In the material below, find the line that contains "Реактивная система залпового огня AR3" and the line that contains "წიგნები (24, 2106)", then write out exactly those two lines and everything between them.

• • • •

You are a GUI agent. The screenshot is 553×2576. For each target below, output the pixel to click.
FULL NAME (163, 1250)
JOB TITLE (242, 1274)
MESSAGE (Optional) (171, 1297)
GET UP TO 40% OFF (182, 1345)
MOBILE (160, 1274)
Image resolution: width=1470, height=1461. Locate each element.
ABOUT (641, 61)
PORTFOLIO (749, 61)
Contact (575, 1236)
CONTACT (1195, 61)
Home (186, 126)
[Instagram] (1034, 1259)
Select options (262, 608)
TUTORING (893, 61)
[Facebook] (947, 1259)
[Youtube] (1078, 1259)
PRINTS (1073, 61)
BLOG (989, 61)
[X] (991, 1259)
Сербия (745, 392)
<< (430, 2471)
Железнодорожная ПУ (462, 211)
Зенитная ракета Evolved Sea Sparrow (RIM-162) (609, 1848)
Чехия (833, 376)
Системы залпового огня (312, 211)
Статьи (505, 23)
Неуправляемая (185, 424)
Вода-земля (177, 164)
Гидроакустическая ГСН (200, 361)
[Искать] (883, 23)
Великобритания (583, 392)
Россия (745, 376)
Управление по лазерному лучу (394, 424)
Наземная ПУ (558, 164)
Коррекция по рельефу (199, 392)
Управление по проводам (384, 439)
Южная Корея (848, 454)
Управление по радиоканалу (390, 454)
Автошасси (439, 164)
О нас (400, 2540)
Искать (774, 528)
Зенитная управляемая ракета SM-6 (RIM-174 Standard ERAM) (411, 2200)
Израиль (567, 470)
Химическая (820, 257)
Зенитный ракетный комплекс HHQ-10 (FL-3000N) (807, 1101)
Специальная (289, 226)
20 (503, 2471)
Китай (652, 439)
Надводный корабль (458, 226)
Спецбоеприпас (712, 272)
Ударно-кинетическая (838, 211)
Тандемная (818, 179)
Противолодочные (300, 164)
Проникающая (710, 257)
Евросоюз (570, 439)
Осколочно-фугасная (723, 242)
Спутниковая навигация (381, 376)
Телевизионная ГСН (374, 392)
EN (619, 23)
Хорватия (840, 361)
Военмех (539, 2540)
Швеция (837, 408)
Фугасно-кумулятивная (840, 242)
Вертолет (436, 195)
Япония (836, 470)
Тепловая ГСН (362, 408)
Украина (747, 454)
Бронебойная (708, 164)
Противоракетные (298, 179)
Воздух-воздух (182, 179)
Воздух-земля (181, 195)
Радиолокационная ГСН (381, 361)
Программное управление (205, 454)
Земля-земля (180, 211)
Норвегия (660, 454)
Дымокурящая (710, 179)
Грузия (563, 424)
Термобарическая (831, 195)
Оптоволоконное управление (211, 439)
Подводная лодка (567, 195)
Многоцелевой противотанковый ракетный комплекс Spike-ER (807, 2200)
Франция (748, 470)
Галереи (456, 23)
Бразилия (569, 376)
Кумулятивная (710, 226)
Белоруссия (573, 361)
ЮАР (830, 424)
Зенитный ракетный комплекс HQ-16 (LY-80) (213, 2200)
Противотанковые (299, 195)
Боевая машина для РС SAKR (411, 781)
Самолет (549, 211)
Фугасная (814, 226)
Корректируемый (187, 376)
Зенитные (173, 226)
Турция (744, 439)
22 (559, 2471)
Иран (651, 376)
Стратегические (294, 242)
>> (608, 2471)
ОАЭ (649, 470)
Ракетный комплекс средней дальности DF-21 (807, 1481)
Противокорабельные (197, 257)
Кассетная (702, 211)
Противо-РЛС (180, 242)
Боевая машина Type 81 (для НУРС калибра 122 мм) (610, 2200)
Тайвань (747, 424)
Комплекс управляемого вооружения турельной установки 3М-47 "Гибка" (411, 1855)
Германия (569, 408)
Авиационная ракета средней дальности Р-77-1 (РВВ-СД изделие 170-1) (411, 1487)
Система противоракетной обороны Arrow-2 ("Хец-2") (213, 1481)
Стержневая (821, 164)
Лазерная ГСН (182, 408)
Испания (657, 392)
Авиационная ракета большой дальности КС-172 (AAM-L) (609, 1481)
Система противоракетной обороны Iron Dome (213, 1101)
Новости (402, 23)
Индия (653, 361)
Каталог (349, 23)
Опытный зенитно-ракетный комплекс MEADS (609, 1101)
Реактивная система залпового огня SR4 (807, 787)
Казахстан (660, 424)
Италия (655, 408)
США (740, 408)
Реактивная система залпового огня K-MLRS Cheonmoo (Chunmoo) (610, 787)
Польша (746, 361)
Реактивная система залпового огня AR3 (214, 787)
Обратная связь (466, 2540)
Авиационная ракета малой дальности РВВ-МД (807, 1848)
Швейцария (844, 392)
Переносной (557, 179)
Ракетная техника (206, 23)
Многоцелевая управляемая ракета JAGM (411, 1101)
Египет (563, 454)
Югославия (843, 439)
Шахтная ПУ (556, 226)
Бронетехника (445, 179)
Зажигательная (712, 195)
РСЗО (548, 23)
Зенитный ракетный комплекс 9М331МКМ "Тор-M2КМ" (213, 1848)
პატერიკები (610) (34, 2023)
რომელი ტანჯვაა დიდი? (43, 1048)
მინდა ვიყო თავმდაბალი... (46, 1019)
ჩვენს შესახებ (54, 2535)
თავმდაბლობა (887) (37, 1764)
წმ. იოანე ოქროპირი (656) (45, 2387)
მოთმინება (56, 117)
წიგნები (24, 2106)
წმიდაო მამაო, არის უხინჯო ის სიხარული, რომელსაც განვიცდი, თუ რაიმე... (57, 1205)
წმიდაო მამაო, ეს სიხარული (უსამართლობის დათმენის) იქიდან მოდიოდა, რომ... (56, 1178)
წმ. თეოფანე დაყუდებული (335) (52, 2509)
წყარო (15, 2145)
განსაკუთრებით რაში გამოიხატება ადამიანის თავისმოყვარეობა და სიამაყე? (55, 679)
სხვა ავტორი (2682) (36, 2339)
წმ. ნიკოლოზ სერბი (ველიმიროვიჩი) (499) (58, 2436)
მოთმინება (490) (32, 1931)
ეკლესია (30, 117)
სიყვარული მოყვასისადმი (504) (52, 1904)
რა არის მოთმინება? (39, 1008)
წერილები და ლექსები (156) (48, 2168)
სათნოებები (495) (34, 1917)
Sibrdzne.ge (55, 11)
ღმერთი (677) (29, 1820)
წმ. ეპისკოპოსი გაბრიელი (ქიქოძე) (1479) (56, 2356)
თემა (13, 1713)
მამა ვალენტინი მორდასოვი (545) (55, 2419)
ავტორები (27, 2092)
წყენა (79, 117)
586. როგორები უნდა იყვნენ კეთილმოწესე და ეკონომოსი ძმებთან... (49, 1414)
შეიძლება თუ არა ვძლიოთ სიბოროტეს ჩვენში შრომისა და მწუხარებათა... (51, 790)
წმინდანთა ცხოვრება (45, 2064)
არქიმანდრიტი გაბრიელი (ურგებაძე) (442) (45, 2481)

• • • •

Solution for this task
Реактивная система залпового огня AR3 (214, 787)
Обратная связь (466, 2540)
Авиационная ракета малой дальности РВВ-МД (807, 1848)
Швейцария (844, 392)
Переносной (557, 179)
Ракетная техника (206, 23)
Многоцелевая управляемая ракета JAGM (411, 1101)
Египет (563, 454)
Югославия (843, 439)
Шахтная ПУ (556, 226)
Бронетехника (445, 179)
Зажигательная (712, 195)
РСЗО (548, 23)
Зенитный ракетный комплекс 9М331МКМ "Тор-M2КМ" (213, 1848)
პატერიკები (610) (34, 2023)
რომელი ტანჯვაა დიდი? (43, 1048)
მინდა ვიყო თავმდაბალი... (46, 1019)
ჩვენს შესახებ (54, 2535)
თავმდაბლობა (887) (37, 1764)
წმ. იოანე ოქროპირი (656) (45, 2387)
მოთმინება (56, 117)
წიგნები (24, 2106)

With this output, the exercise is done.